Hal and I spent Christmas with our daughter, son-in-law and three young grandchildren. It was especially fun to share the holiday with Peter, the youngest at 21 months old.
Those who have read my previous blogs (barclaypress.com) will remember Peter as the baby who last year was diagnosed with blindness and various other potential developmental disorders. It shocked our whole family, and Hal, I and others covenanted to intercede for Peter, asking God for mercy and healing. I’ve had the sense that my prayer assignment for this child will be a long-term commitment involving persistence and faith.

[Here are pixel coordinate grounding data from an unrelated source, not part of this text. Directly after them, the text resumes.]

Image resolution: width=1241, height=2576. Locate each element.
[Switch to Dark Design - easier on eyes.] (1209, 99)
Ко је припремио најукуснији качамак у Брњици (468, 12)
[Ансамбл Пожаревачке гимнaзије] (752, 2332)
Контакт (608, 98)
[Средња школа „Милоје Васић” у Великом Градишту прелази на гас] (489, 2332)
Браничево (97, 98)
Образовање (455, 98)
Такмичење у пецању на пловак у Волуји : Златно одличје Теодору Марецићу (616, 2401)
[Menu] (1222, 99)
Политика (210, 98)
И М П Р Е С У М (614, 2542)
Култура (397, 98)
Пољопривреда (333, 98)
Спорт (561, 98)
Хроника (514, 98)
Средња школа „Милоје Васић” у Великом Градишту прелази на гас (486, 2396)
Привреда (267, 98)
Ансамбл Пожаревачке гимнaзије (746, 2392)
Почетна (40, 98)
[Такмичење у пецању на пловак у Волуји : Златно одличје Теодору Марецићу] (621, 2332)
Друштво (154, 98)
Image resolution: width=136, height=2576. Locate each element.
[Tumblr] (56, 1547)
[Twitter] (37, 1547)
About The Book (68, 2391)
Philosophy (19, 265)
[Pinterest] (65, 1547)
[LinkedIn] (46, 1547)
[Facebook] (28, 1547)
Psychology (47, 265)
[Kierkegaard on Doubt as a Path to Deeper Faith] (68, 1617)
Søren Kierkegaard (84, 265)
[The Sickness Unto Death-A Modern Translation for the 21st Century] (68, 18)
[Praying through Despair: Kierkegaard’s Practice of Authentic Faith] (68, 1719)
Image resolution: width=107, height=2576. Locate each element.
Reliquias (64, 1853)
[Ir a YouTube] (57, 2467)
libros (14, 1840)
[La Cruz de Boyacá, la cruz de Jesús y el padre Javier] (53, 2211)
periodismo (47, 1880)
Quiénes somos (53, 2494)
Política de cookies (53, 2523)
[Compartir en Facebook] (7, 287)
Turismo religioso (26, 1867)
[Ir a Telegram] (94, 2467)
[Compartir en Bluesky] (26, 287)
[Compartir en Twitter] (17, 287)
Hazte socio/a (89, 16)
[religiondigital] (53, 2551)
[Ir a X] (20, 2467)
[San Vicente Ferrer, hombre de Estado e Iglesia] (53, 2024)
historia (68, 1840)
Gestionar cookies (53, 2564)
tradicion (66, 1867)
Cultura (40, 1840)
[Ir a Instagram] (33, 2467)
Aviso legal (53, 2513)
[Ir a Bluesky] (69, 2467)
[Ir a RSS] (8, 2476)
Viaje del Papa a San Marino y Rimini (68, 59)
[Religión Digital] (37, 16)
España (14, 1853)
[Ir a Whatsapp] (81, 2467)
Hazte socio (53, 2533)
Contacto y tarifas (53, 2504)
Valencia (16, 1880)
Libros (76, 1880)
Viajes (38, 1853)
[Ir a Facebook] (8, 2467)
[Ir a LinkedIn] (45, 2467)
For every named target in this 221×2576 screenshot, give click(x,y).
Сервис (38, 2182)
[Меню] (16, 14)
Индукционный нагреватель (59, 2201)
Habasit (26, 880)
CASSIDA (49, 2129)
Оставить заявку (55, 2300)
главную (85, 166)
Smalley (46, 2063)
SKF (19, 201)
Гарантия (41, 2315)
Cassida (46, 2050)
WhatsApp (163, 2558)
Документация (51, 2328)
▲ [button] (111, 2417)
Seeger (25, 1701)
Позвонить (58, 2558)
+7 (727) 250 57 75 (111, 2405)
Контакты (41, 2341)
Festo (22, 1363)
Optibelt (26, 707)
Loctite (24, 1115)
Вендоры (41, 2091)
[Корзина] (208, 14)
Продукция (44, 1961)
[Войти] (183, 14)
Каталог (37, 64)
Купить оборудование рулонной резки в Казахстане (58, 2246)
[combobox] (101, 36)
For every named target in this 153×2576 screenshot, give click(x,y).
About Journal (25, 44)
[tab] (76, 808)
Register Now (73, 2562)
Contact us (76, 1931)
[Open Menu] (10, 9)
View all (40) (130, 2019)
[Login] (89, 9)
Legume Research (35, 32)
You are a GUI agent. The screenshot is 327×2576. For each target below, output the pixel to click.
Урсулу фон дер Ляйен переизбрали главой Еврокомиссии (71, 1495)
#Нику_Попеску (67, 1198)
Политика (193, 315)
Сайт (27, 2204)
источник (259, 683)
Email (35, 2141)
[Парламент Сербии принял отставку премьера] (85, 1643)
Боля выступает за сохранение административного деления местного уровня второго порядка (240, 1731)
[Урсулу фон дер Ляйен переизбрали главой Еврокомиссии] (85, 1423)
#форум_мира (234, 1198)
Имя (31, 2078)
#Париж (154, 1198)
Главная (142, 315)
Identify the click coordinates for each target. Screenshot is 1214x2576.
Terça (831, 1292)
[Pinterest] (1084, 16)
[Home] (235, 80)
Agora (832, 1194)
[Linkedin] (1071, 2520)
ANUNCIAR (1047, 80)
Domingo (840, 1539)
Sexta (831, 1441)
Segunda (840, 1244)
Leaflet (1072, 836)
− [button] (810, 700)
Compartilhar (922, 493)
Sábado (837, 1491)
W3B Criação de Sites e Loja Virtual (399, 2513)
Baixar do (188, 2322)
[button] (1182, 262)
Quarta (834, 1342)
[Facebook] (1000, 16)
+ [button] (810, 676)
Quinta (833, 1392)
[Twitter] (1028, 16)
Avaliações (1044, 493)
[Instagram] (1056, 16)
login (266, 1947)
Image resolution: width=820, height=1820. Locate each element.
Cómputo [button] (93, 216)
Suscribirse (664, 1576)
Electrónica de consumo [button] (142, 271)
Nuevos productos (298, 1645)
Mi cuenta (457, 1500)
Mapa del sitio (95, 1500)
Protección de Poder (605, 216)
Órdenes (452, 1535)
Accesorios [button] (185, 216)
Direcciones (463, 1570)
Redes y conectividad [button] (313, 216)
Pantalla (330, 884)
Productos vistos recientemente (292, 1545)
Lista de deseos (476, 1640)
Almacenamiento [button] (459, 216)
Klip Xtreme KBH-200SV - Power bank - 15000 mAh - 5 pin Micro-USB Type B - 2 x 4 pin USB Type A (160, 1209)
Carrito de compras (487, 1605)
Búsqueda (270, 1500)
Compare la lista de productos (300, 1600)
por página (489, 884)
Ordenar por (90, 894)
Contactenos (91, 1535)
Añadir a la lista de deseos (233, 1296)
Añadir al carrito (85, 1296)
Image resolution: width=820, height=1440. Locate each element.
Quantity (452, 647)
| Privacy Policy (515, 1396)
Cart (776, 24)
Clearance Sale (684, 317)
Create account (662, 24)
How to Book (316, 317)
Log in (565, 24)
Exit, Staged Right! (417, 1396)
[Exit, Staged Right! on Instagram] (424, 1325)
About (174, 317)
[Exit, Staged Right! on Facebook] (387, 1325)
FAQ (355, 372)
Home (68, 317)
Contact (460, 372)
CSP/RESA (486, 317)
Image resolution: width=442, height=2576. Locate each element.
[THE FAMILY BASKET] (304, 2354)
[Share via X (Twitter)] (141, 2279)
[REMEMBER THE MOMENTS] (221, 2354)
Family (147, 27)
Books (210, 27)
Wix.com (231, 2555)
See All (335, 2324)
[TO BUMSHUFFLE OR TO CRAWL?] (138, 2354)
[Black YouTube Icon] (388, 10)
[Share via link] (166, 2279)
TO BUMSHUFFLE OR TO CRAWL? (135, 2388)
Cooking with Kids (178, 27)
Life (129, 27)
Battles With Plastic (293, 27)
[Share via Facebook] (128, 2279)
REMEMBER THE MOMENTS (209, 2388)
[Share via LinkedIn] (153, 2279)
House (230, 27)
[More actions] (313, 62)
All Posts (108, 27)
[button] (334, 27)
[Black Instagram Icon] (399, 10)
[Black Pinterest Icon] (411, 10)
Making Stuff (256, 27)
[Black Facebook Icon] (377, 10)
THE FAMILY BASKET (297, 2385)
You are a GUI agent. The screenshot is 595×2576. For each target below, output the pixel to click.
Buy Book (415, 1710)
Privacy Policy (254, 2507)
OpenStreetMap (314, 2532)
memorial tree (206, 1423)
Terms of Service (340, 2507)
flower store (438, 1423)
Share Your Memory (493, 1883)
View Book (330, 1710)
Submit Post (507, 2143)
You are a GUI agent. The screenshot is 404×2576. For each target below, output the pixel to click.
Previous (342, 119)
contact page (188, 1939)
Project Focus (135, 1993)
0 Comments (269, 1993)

So far it’s been a journey of hope, despair and changing diagnoses. The last word names his condition as ocular albinism, which is better news than earlier diagnoses. He obviously can see something. He recognizes people by sight as well as sound, reaches for objects, and walks around without bumping into walls and furniture. While probably “legally blind,” he sees more than we had been told he would. How much of this is answered prayer, we don’t know. The not-knowing keeps us humble, while the obvious progress encourages us to keep praying.
Peter’s development in other areas, especially language, has been a concern. We were worried that at 19 months he hadn’t begun saying any words or responding to signs—doing things like clapping, waving bye-bye, playing peek-a-boo—baby stuff that normally comes with the territory. That plus some obsessive repetitive behaviors prompted the pediatrician to set up an appointment with a specialist in autism. “We don’t need this, too,” I thought.
Two weeks before the appointment, language kicked in. By the day Kristin took Peter to the doctor, he had a vocabulary of some 20 words and was adding to it daily.
The official diagnosis was “pervasive developmental disorder, not otherwise diagnosed” (PDDNOS). This sounds horrendous but basically means he’s too young for a more specific diagnosis. The doctor told us he may have a mild form of autism which he could eventually outgrow. I’ll accept that for now and keep praying.
What delights me is that one of Peter’s first words—and probably the most repeated—is “light.” He is drawn to light. He points to windows and lamps, repeating with enthusiasm, “Light! Light! Light!” I was holding him when I first recognized him say a sentence. We were playing off-and-on with the light switch when Peter pointed to the ceiling lamp and said, “Light on.” Yes.
Maybe I’m silly in finding symbolic significance in this, but, hey!, I’ll take my encouragement in whatever form it presents. That IS what I’m praying for—that all the lights turn on in Peter’s mind. I pray for the gifts of sight and language. I pray that all the developmental tasks proceed in the order God intended. And I pray that Peter’s spirit will always respond to the Light.